• What needs to be done
Return all records exactly. Nothing may be added.

• Supplied entries

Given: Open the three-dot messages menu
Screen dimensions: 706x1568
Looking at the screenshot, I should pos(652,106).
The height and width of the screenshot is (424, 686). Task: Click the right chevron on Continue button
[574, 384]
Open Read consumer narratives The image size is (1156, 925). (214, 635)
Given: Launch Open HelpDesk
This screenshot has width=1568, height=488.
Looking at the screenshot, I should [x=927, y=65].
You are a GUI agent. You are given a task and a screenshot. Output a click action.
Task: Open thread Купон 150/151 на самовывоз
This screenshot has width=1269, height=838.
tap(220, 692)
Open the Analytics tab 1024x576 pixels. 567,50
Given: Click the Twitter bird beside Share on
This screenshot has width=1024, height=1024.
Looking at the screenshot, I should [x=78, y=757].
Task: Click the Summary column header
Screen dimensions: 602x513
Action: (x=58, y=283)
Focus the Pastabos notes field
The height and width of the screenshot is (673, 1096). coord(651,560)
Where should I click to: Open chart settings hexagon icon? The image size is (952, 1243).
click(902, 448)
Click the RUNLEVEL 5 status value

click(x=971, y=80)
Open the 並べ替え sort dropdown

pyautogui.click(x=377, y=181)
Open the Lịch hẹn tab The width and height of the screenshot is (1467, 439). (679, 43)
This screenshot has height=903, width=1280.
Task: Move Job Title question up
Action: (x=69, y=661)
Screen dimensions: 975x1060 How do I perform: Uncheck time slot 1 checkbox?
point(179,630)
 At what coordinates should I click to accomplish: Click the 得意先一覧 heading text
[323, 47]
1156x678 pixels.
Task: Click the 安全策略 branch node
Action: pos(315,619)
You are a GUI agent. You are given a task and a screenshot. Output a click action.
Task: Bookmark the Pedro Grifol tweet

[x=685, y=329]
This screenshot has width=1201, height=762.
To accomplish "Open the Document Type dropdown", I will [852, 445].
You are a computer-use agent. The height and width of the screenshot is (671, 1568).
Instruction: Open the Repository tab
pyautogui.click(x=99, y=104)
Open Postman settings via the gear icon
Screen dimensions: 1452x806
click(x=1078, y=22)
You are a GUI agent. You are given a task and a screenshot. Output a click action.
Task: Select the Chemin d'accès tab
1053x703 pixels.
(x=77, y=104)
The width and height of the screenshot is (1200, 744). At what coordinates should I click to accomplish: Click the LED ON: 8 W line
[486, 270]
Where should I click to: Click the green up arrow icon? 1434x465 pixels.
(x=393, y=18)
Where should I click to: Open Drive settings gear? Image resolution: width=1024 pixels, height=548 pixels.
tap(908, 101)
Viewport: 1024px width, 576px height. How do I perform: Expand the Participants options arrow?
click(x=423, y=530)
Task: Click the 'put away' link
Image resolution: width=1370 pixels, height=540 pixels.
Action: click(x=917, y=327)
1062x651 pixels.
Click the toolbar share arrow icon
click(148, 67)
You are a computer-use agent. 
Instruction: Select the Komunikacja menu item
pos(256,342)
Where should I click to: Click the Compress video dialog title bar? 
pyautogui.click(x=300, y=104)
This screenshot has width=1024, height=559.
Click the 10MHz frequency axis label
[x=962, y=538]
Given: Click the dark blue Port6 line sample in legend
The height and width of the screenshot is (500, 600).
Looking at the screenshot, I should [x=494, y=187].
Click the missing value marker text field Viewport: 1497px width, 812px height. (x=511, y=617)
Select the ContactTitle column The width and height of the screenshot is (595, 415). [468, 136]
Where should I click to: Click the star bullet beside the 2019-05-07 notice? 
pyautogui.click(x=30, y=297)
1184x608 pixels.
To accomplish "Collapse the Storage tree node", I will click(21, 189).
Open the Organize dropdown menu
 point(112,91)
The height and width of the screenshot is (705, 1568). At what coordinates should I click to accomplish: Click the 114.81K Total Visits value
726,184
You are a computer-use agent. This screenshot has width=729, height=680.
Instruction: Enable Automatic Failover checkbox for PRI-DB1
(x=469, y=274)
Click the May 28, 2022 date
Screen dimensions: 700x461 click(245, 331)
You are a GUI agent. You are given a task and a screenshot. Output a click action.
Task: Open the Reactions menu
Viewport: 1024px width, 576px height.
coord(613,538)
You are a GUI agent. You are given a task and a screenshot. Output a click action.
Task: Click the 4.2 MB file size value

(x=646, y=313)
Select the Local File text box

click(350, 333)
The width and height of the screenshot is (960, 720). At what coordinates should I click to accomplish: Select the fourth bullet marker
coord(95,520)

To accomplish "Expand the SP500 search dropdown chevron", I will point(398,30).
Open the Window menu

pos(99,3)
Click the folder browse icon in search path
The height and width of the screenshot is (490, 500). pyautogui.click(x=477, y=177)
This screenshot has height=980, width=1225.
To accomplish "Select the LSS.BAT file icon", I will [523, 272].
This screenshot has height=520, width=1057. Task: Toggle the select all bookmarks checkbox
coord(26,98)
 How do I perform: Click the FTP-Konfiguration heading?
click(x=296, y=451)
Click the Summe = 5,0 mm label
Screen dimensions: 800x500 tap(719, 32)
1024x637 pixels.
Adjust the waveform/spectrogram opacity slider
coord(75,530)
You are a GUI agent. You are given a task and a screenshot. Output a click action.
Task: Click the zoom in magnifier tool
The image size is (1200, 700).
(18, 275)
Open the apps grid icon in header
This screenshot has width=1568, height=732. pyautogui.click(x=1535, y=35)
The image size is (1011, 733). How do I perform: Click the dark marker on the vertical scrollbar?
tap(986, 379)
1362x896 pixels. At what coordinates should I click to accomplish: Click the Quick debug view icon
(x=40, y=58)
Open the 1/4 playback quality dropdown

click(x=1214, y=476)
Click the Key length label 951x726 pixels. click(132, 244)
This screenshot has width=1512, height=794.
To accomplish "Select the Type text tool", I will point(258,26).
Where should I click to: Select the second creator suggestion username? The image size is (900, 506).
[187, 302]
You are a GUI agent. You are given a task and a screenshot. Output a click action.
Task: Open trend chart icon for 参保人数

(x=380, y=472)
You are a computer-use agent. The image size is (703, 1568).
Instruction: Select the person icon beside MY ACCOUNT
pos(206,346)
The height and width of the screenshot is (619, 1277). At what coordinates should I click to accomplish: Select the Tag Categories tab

• Expected answer
Given: Open the three-dot messages menu
Screen dimensions: 706x1568
Looking at the screenshot, I should pos(652,106).
The height and width of the screenshot is (424, 686). Task: Click the right chevron on Continue button
[574, 384]
Open Read consumer narratives The image size is (1156, 925). (214, 635)
Given: Launch Open HelpDesk
This screenshot has width=1568, height=488.
Looking at the screenshot, I should [x=927, y=65].
You are a GUI agent. You are given a task and a screenshot. Output a click action.
Task: Open thread Купон 150/151 на самовывоз
This screenshot has width=1269, height=838.
tap(220, 692)
Open the Analytics tab 1024x576 pixels. 567,50
Given: Click the Twitter bird beside Share on
This screenshot has width=1024, height=1024.
Looking at the screenshot, I should [x=78, y=757].
Task: Click the Summary column header
Screen dimensions: 602x513
Action: (x=58, y=283)
Focus the Pastabos notes field
The height and width of the screenshot is (673, 1096). coord(651,560)
Where should I click to: Open chart settings hexagon icon? The image size is (952, 1243).
click(902, 448)
Click the RUNLEVEL 5 status value

click(x=971, y=80)
Open the 並べ替え sort dropdown

pyautogui.click(x=377, y=181)
Open the Lịch hẹn tab The width and height of the screenshot is (1467, 439). (679, 43)
This screenshot has height=903, width=1280.
Task: Move Job Title question up
Action: (x=69, y=661)
Screen dimensions: 975x1060 How do I perform: Uncheck time slot 1 checkbox?
point(179,630)
 At what coordinates should I click to accomplish: Click the 得意先一覧 heading text
[323, 47]
1156x678 pixels.
Task: Click the 安全策略 branch node
Action: pos(315,619)
You are a GUI agent. You are given a task and a screenshot. Output a click action.
Task: Bookmark the Pedro Grifol tweet

[x=685, y=329]
This screenshot has width=1201, height=762.
To accomplish "Open the Document Type dropdown", I will [852, 445].
You are a computer-use agent. The height and width of the screenshot is (671, 1568).
Instruction: Open the Repository tab
pyautogui.click(x=99, y=104)
Open Postman settings via the gear icon
Screen dimensions: 1452x806
click(x=1078, y=22)
You are a GUI agent. You are given a task and a screenshot. Output a click action.
Task: Select the Chemin d'accès tab
1053x703 pixels.
(x=77, y=104)
The width and height of the screenshot is (1200, 744). At what coordinates should I click to accomplish: Click the LED ON: 8 W line
[486, 270]
Where should I click to: Click the green up arrow icon? 1434x465 pixels.
(x=393, y=18)
Where should I click to: Open Drive settings gear? Image resolution: width=1024 pixels, height=548 pixels.
tap(908, 101)
Viewport: 1024px width, 576px height. How do I perform: Expand the Participants options arrow?
click(x=423, y=530)
Task: Click the 'put away' link
Image resolution: width=1370 pixels, height=540 pixels.
Action: click(x=917, y=327)
1062x651 pixels.
Click the toolbar share arrow icon
click(148, 67)
You are a computer-use agent. 
Instruction: Select the Komunikacja menu item
pos(256,342)
Where should I click to: Click the Compress video dialog title bar? 
pyautogui.click(x=300, y=104)
This screenshot has width=1024, height=559.
Click the 10MHz frequency axis label
[x=962, y=538]
Given: Click the dark blue Port6 line sample in legend
The height and width of the screenshot is (500, 600).
Looking at the screenshot, I should [x=494, y=187].
Click the missing value marker text field Viewport: 1497px width, 812px height. (x=511, y=617)
Select the ContactTitle column The width and height of the screenshot is (595, 415). [468, 136]
Where should I click to: Click the star bullet beside the 2019-05-07 notice? 
pyautogui.click(x=30, y=297)
1184x608 pixels.
To accomplish "Collapse the Storage tree node", I will click(21, 189).
Open the Organize dropdown menu
 point(112,91)
The height and width of the screenshot is (705, 1568). At what coordinates should I click to accomplish: Click the 114.81K Total Visits value
726,184
You are a computer-use agent. This screenshot has width=729, height=680.
Instruction: Enable Automatic Failover checkbox for PRI-DB1
(x=469, y=274)
Click the May 28, 2022 date
Screen dimensions: 700x461 click(245, 331)
You are a GUI agent. You are given a task and a screenshot. Output a click action.
Task: Open the Reactions menu
Viewport: 1024px width, 576px height.
coord(613,538)
You are a GUI agent. You are given a task and a screenshot. Output a click action.
Task: Click the 4.2 MB file size value

(x=646, y=313)
Select the Local File text box

click(350, 333)
The width and height of the screenshot is (960, 720). At what coordinates should I click to accomplish: Select the fourth bullet marker
coord(95,520)

To accomplish "Expand the SP500 search dropdown chevron", I will point(398,30).
Open the Window menu

pos(99,3)
Click the folder browse icon in search path
The height and width of the screenshot is (490, 500). pyautogui.click(x=477, y=177)
This screenshot has height=980, width=1225.
To accomplish "Select the LSS.BAT file icon", I will [523, 272].
This screenshot has height=520, width=1057. Task: Toggle the select all bookmarks checkbox
coord(26,98)
 How do I perform: Click the FTP-Konfiguration heading?
click(x=296, y=451)
Click the Summe = 5,0 mm label
Screen dimensions: 800x500 tap(719, 32)
1024x637 pixels.
Adjust the waveform/spectrogram opacity slider
coord(75,530)
You are a GUI agent. You are given a task and a screenshot. Output a click action.
Task: Click the zoom in magnifier tool
The image size is (1200, 700).
(18, 275)
Open the apps grid icon in header
This screenshot has width=1568, height=732. pyautogui.click(x=1535, y=35)
The image size is (1011, 733). How do I perform: Click the dark marker on the vertical scrollbar?
tap(986, 379)
1362x896 pixels. At what coordinates should I click to accomplish: Click the Quick debug view icon
(x=40, y=58)
Open the 1/4 playback quality dropdown

click(x=1214, y=476)
Click the Key length label 951x726 pixels. click(132, 244)
This screenshot has width=1512, height=794.
To accomplish "Select the Type text tool", I will point(258,26).
Where should I click to: Select the second creator suggestion username? The image size is (900, 506).
[187, 302]
You are a GUI agent. You are given a task and a screenshot. Output a click action.
Task: Open trend chart icon for 参保人数

(x=380, y=472)
You are a computer-use agent. The image size is (703, 1568).
Instruction: Select the person icon beside MY ACCOUNT
pos(206,346)
The height and width of the screenshot is (619, 1277). At what coordinates should I click to accomplish: Select the Tag Categories tab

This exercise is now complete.